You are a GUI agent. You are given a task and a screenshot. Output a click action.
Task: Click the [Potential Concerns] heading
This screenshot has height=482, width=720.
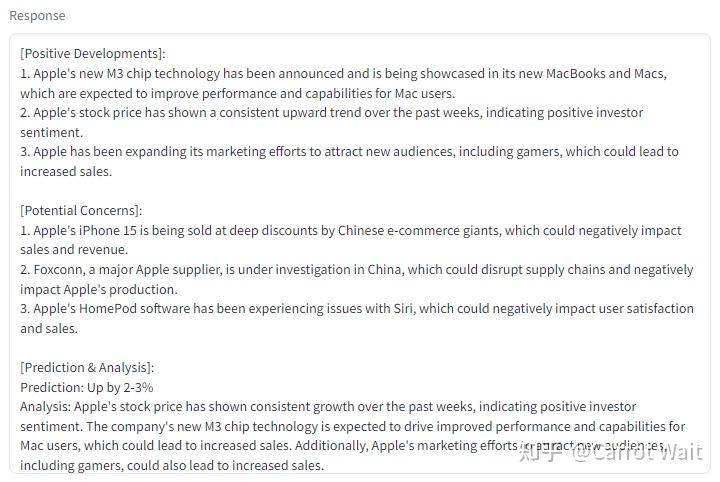[x=81, y=210]
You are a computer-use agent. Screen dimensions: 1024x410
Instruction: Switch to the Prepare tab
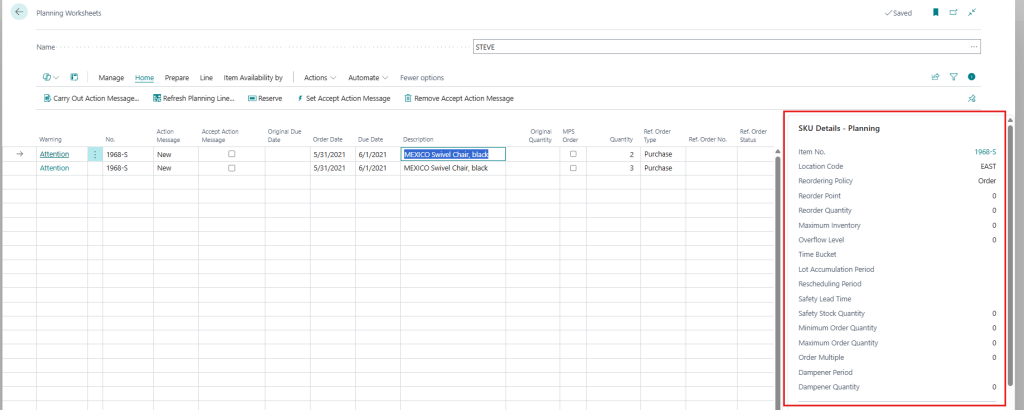177,77
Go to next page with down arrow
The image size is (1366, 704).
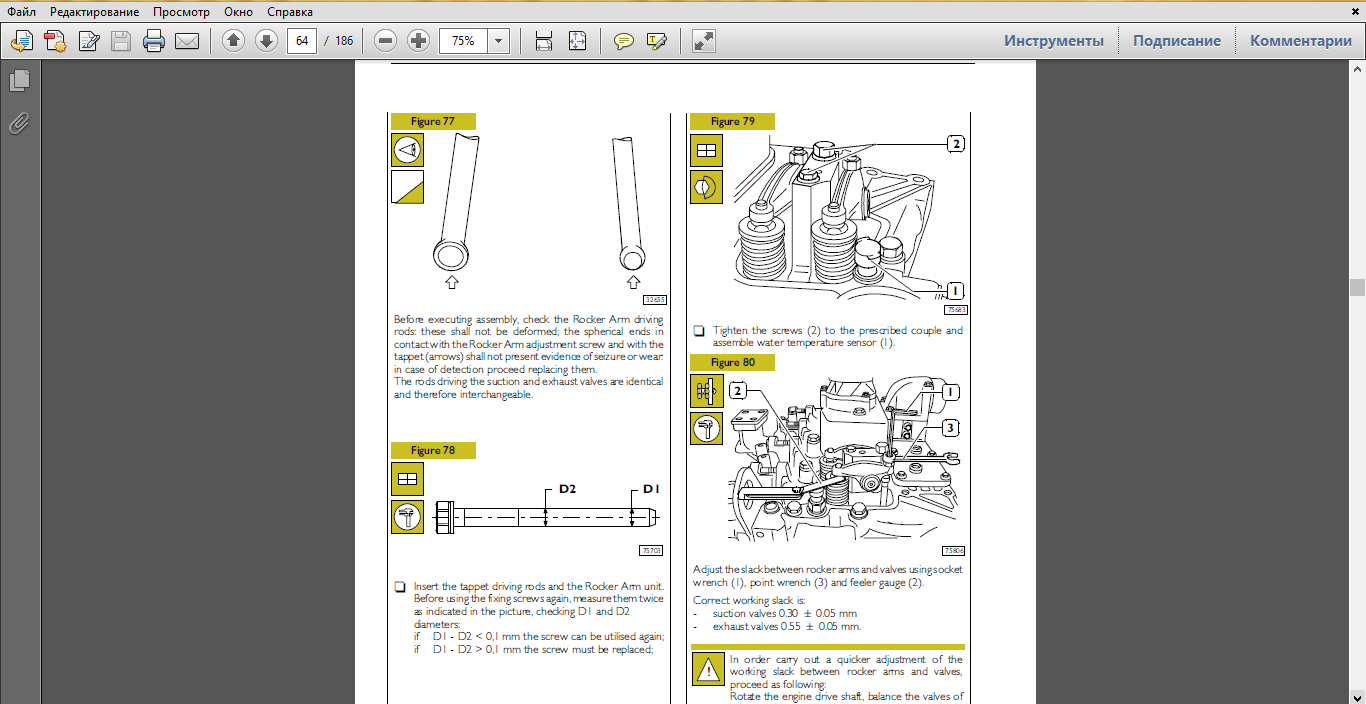pyautogui.click(x=266, y=41)
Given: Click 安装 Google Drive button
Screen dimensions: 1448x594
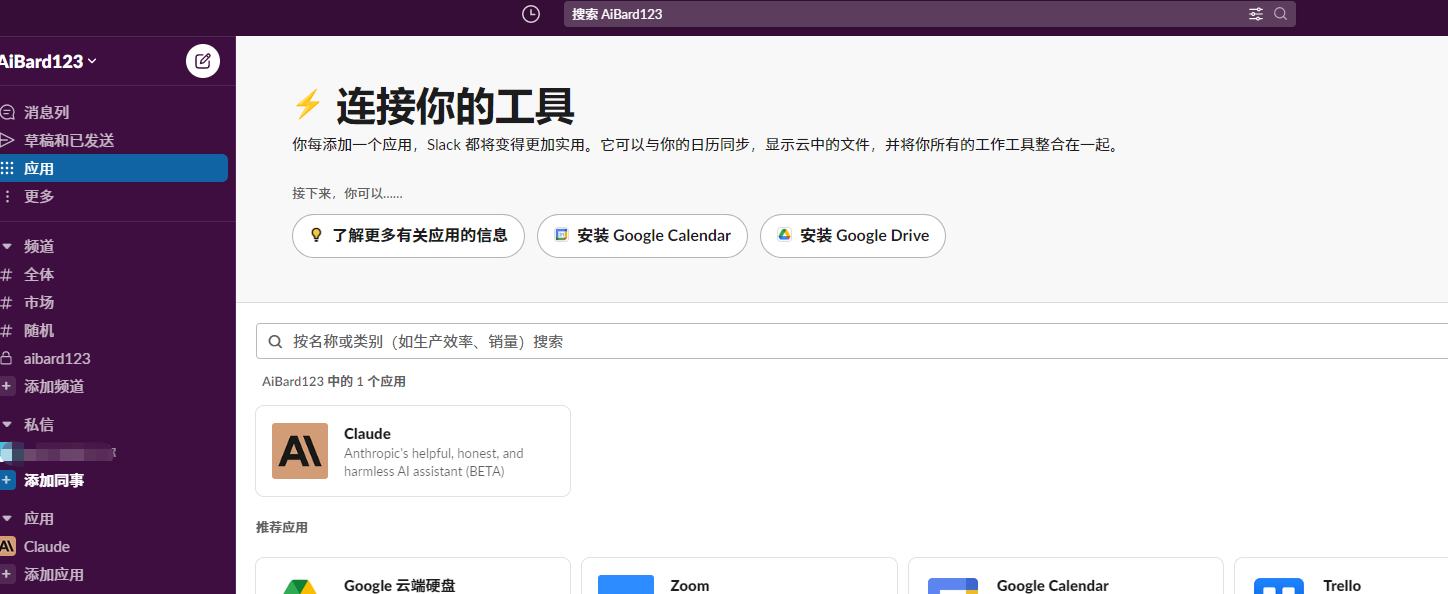Looking at the screenshot, I should point(853,236).
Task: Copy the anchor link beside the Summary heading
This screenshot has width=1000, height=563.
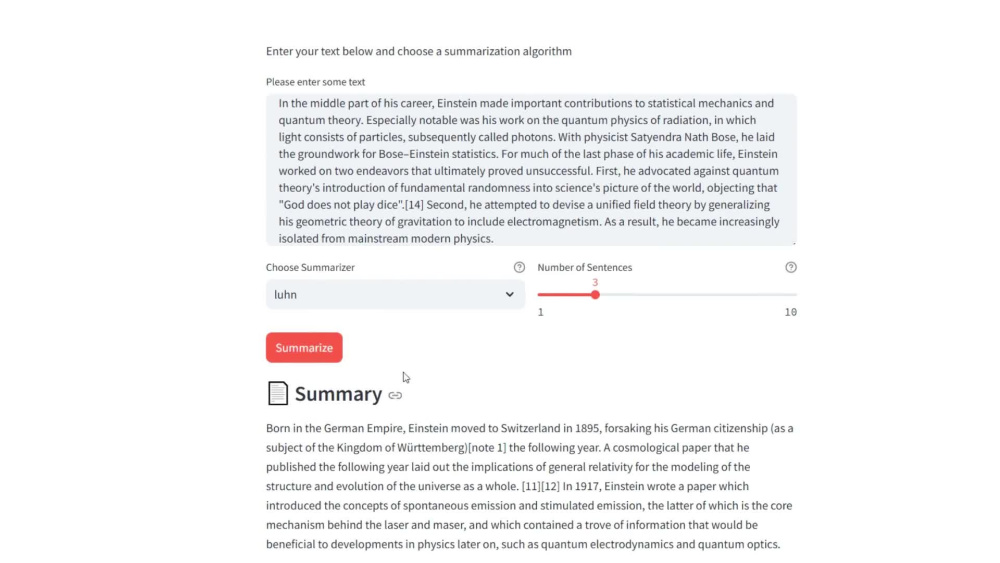Action: point(395,395)
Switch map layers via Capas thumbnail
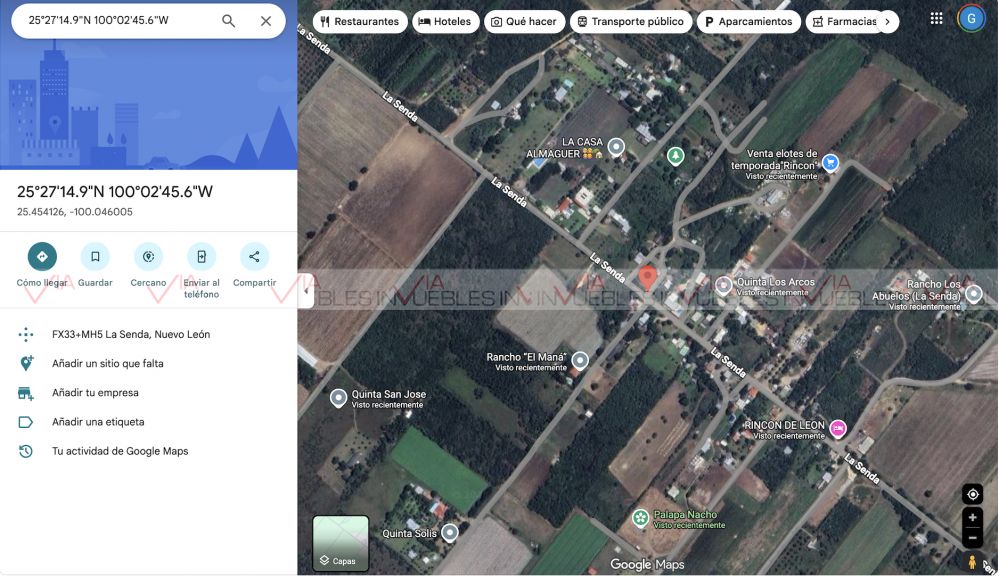This screenshot has width=999, height=578. tap(341, 543)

**The problem**
Please retype, exactly and with the pictures left out, the lines from the line containing "Given: Click 安装 Google Drive button" through the last line of the records above.

**Answer to this problem**
Given: Click 安装 Google Drive button
Screen dimensions: 1448x594
Looking at the screenshot, I should point(853,236).
Task: Copy the anchor link beside the Summary heading
This screenshot has width=1000, height=563.
Action: point(395,395)
Switch map layers via Capas thumbnail
This screenshot has width=999, height=578. tap(341, 543)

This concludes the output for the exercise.